━━━ TEXT PASSAGE ━━━
What's truly disheartening about the saga of the GM-built EV1 electric car is how the company completely removed all traces of the product after its touted debut. Unlike the Tucker automobile, the cars were never wholly sold to customers, but leased; and with GM retaining ownership, every car had to be returned upon demand, after which its eradication began by being flattened and ground up into a metallic mulch until snooping reporters managed to get snapshots of GM's surreptitious activities, and desperate former owners demanded to know why they simply couldn't buy the damn car.
The reasons according to the doc's director were somewhat messy: GM never expected (or wanted) the car to succeed, and had the misfortune of establishing a great band of technicians who designed a car so smart and efficient, auto mechanics made little money from replacing parts, because the key pieces that make money –like mufflers – didn't exist on the EV1. A solidly built car was counter-productive to the auto industry's bread and butter parts business, so the machine was marketed using a ridiculously arty campaign that obfuscated its practical and attractive qualities, and made it seem faddish. That yielded low sales, and justified the cancellation of the electric car project in one fairly rapid swoop.
━━━
WORK INSTRUCTION: According to the EV1 text, what part was mentioned as a moneymaker that the EV1 did not have? The records that follow have no connection to the EV1 text.
━━━ DATA LISTING ━━━
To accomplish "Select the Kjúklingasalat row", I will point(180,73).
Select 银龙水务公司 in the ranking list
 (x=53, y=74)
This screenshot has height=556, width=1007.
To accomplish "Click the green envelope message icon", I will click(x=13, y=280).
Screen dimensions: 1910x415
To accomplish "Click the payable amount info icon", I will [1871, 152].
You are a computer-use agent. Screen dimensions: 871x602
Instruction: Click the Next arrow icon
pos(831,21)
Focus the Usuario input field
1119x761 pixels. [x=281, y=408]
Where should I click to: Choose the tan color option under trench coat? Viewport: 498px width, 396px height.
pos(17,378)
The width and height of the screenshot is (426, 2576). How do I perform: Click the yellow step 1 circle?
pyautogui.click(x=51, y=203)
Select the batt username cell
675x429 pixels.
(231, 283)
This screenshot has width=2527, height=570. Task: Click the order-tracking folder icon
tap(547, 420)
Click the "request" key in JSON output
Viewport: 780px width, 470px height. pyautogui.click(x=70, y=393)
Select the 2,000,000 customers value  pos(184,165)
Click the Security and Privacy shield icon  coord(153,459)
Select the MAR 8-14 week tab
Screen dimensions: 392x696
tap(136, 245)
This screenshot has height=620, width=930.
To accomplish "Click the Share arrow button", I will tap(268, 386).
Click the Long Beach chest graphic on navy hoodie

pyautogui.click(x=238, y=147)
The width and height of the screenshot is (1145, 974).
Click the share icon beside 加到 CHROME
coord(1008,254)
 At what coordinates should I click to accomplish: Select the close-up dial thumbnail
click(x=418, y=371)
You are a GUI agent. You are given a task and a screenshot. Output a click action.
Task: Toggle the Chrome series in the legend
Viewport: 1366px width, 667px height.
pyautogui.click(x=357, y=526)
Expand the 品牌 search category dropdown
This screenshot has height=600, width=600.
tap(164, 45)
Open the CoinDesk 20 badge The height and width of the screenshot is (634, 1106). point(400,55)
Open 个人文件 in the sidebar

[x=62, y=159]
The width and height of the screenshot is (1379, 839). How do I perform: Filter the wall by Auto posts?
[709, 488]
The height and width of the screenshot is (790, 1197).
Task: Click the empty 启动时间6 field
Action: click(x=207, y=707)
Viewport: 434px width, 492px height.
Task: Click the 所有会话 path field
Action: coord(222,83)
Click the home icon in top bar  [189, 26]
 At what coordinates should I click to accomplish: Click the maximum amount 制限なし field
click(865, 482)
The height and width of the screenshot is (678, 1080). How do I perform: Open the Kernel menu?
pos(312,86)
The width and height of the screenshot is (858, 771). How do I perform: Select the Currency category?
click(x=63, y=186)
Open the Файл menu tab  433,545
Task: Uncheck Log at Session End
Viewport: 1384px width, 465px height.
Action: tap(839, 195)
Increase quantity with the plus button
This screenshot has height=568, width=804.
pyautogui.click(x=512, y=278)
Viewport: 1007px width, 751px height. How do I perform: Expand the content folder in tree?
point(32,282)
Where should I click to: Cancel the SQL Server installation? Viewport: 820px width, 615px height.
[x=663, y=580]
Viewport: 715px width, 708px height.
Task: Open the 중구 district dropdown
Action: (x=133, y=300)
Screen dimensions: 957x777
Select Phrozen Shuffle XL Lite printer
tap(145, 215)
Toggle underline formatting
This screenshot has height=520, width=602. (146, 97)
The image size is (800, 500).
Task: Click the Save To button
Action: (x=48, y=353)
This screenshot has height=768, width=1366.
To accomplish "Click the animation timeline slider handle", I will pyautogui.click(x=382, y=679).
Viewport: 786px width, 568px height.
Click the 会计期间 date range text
━━━
RESPONSE: Mufflers